Our Collaborative Interactions

Our lack of clearly defined WAC/WID goals and our inability to effectively communicate how and when writing interventions can be effective hindered this project. No specific goals other than a general desire to improve the students’ “abstracts” were identified or discussed. A desire to avoid conflict meant that differing positions were never overtly discussed, and this may have encouraged a collegial acceptance of stakeholders’ positions instead of a more robust negotiation of how these positions and values would impact our interactions and overall plans. So, the goal of being collaborative partners (Russell) was never established and thus true effective collaboration did not transpire—ironically, because of our embrace of a purely collaborative model. In this sense, our lack of a systematic approach relegated us to a service role that reduced the effectiveness of all stakeholders. By better recognizing and asserting the expertise of each stakeholder, we could have expanded the resources for teachers and students to use writing to learn and learning to write.

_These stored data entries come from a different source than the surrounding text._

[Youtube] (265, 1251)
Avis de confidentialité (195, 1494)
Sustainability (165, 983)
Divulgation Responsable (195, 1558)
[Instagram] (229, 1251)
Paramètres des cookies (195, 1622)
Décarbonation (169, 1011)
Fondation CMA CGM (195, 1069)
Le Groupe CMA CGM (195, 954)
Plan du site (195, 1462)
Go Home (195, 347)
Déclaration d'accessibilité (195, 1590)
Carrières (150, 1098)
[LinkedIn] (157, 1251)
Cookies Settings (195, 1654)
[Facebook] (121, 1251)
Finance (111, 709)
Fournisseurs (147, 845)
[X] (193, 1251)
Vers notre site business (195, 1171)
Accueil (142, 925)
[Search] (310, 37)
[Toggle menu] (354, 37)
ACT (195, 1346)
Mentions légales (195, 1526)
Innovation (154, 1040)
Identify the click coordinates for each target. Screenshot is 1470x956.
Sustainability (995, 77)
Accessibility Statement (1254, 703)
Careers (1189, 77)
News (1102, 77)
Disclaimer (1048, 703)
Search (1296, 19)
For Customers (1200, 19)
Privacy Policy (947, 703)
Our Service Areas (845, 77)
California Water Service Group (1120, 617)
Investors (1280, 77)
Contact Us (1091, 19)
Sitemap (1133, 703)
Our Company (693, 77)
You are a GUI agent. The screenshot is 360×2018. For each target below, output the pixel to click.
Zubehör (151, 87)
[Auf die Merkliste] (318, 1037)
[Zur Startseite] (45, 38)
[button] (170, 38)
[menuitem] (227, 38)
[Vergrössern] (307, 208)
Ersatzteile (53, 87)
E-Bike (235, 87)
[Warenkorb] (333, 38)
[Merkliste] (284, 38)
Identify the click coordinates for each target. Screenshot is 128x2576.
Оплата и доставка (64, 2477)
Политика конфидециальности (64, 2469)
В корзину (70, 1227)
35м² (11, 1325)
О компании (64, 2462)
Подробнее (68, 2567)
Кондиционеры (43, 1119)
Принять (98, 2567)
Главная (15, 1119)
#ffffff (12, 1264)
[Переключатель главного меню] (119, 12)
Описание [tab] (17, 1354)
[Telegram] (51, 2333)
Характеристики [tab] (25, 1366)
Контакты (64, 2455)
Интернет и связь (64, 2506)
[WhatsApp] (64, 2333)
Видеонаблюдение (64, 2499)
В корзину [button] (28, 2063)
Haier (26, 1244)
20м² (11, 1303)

Throughout the intervention, the psychology professor seemed to have a view of writing as a pedagogical tool, whereas the CCID program was expecting writing to be more about rhetorical development. These subtle yet important differences in expectations may have contributed to the service-model expectations and the “inoculation” approach the psychology professor took to this intervention. The faculty member was never engaged in direct conversations about the value she placed on writing within psychology or about her potential expectations of first-year writing courses or writing center support. This lack of deliberative dialogue about expectations contributed to the mismatch for the writing intervention and led to missed opportunities to engage in ongoing productive collaborative conversations.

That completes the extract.